Gidebildikleri tek yer Stonewall Inn’e bile polis baskınlar
düzenliyor, keyfine göre para cezası kesiyor ve şiddet uyguluyordu.
Marsha Johnson adındaki siyah trans kadının, Stonewall Inn’e
saldıran polise taş atmasıyla başlayan direniş, LGBTi bireylerin
günlerce sokakta yaptığı protestolarla sürdü.
Bir ay sonra Brenda Howard, ilk onur yürüyüşünü düzenledi. LGBTi
bireyler, hak ve özgürlükler bakımdan o günden bu yana büyük yol
kat etti. Ancak tıpkı ten rengi, cinsiyeti, etnik grubu ya da
inancı yüzünden aşağılanan, nefret söylemine ve şiddete maruz
kalanlar gibi, cinsiyet yönelimi de insanların ayrımcılığa
uğramasına neden oluyor.
Kimliği gizleme baskısı
Türkiye’deki LGBTi mücadelesi, 23. yılını doldurdu. Yasaklara,
baskılara rağmen 40 kişiyle başlayan yürüyüş, geçen yıl 70 bin
kişinin katılımıyla rekor kırdı. Hafta boyunca etkinlerle kutlanan
“Onur Haftası”nın büyük yürüyüşü ise yarın Beyoğlu’nda
yapılacak.
Slogan; sen yoksan çok eksiğiz!.
İnsanca ve eşit yaşama hakkı, sadece belirli bir zümre, cinsiyet,
inanç veya sistemine ait değildir, olamaz da. Bu nedenle LGBTi
mücadelesine destek vermek çok önemli. LGBTİ mücadelesi, sadece
kendi özgürlüklerini talep etmekle de sınırlı değil. Heteroseksizm,
ataerkillik, ırkçılık, militarizm, sınıf eşitsizliği ve her tür
cinsiyetçiliğe dair ezberleri bozan eleştiriler getiriyor.

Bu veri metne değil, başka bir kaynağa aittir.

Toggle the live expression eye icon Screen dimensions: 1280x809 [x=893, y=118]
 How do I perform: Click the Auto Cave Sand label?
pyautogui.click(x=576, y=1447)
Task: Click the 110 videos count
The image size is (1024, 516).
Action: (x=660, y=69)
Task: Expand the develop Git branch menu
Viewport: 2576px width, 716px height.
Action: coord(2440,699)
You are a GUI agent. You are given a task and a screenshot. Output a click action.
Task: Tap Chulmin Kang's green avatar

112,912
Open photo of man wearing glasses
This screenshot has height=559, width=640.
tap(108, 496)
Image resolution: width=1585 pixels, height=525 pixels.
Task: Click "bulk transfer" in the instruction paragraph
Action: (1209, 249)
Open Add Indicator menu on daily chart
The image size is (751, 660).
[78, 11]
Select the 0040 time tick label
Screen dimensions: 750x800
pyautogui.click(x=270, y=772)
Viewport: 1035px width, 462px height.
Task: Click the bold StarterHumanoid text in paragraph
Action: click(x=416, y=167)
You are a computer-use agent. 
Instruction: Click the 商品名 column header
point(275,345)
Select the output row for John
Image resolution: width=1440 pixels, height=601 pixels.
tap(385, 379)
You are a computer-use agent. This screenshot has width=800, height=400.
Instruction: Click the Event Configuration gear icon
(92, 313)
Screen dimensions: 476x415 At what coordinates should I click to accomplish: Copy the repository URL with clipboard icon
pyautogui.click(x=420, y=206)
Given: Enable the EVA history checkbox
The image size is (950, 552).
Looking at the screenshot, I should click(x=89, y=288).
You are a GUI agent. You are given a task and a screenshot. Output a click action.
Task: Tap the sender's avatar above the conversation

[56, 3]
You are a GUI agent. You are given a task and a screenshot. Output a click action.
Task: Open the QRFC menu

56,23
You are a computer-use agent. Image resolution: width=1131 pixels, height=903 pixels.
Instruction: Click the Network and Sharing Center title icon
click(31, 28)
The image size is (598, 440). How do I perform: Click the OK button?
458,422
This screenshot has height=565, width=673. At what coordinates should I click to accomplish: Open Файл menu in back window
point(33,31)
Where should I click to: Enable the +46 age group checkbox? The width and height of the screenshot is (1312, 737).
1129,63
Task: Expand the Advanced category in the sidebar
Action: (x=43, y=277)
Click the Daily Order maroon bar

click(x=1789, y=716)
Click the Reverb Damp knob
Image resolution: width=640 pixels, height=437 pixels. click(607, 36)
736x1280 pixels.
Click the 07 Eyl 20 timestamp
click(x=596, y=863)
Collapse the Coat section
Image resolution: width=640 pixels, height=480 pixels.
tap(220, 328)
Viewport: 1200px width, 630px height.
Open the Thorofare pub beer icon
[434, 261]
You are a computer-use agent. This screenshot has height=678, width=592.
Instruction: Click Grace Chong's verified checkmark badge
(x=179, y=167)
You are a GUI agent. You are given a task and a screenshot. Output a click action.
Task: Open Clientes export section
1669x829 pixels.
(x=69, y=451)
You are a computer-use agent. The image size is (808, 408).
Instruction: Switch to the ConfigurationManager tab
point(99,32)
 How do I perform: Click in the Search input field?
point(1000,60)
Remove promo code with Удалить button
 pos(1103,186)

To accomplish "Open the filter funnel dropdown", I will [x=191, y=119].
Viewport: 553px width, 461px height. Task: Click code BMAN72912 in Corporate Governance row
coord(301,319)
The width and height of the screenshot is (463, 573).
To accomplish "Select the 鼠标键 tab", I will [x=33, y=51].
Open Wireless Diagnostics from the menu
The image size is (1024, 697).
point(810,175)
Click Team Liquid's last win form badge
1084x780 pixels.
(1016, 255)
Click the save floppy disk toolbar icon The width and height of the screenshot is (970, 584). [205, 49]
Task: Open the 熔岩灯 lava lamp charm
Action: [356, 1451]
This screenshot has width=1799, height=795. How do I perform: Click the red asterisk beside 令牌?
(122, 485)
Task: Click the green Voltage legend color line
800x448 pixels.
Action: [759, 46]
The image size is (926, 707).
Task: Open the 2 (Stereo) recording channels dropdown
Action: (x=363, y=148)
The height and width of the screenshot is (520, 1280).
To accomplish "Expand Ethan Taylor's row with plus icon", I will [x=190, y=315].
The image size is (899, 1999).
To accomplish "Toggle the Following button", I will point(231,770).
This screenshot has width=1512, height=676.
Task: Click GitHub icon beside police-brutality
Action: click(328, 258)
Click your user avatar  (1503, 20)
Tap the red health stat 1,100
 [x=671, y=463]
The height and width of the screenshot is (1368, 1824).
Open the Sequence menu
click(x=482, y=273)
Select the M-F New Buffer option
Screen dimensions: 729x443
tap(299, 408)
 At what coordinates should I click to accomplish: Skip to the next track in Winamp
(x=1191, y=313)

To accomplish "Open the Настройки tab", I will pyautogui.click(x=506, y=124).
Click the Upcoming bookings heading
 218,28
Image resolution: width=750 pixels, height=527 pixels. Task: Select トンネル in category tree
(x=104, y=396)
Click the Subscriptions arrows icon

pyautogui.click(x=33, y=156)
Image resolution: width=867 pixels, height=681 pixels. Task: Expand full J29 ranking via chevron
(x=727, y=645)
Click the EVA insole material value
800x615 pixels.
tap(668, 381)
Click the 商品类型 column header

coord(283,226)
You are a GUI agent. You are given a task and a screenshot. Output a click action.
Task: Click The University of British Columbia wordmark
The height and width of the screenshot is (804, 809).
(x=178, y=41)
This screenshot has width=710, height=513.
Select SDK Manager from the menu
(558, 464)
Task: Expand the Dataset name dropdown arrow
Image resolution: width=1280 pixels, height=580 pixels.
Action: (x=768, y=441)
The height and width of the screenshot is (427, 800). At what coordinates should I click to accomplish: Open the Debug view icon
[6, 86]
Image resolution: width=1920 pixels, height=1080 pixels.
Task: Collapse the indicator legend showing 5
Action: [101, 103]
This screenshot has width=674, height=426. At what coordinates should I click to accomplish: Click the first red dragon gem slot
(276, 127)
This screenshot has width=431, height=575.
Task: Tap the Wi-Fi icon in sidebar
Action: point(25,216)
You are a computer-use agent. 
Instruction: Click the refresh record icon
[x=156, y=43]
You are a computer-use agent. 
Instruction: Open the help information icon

Özgürlük talepleri herkes için.
Zaten bu yüzden, özellikle muhafazakâr toplumlarda tepki, hatta
şiddetle karşılaşıyorlar... Türkiye Anayasası’nda eşit yurttaşlar
olarak tanınmayan LGBTi’ler için hayat hiç kolay değil. Özellikle
“görünür” olan trans bireyler; medyadan siyasete, adaletten çalışma
hayatına, toplumsal baskı ve önyargılarla mücadele ediyor.